I have read DR and it has helped me a lot! I cannot begin to imagine what my H is thinking right now... I am terrified of becoming a single mother right now, to 3 young children. I am terrified of losing him. Although, as the days go by his hurtful words that he has spoken lately about our relationship are echoing in my head, making me wonder if I want to really live with someone who says these things. He is really in a dark place right now, I can tell he is constantly thinking about us, and where this is headed.

He stated is worried we will continue on together only for him to come to the same conclusion that he still wants to separate.

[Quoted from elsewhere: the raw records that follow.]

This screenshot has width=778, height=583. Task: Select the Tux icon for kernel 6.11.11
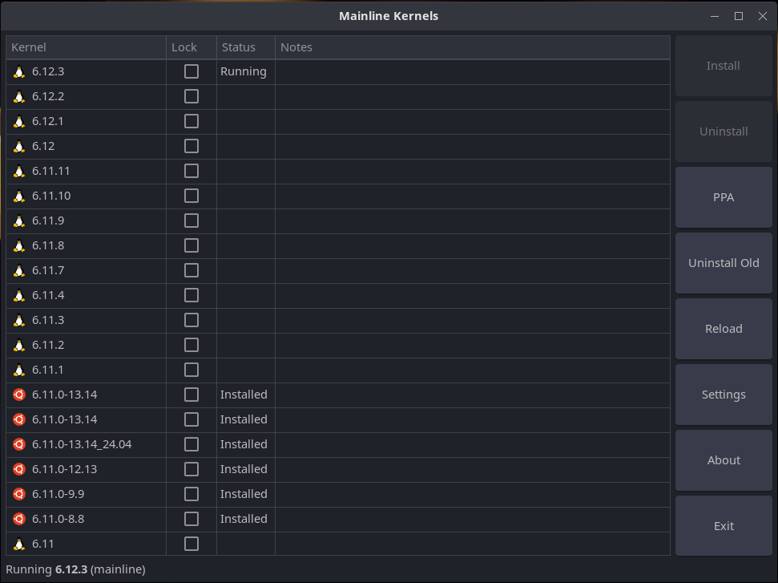point(19,172)
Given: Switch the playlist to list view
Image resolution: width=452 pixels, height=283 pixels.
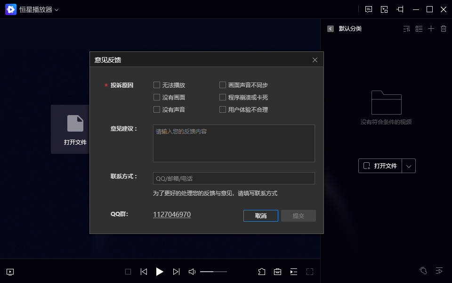Looking at the screenshot, I should [419, 29].
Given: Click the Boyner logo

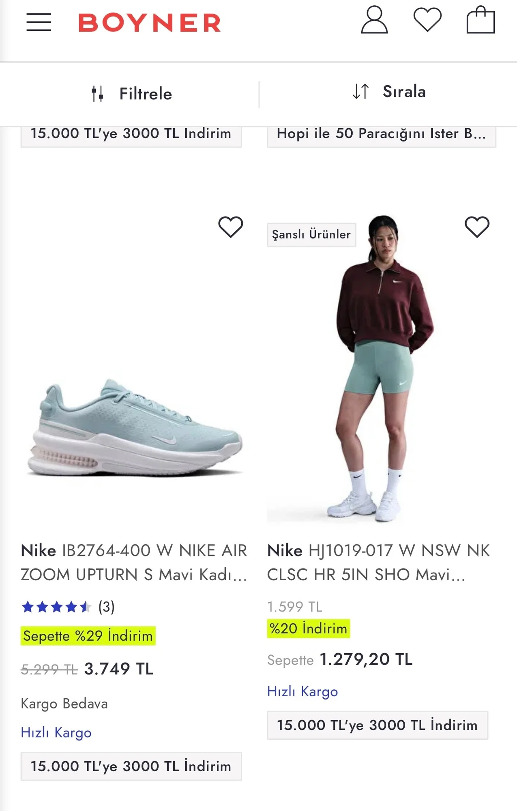Looking at the screenshot, I should point(149,23).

He is feeling so hopeless about us right now, and it is hard for me to be on the receiving end of that hopelessness. I am done giving up telling him to try to stay positive and hopeful, as you obviously cannot tell someone that! So right now I sit and wait.. and try not to let my emotions get to me.


M: 8 yrs T:14
Twins:7 S:5
BD:'NLILWY': Feb/2013
Mar/Apr/May: MC
June: "living in limbo"
Sept 12: H moves out
Oct 20: reconciling
Jan-Feb 2014:MC
Feb 2014: separating, and H moved out.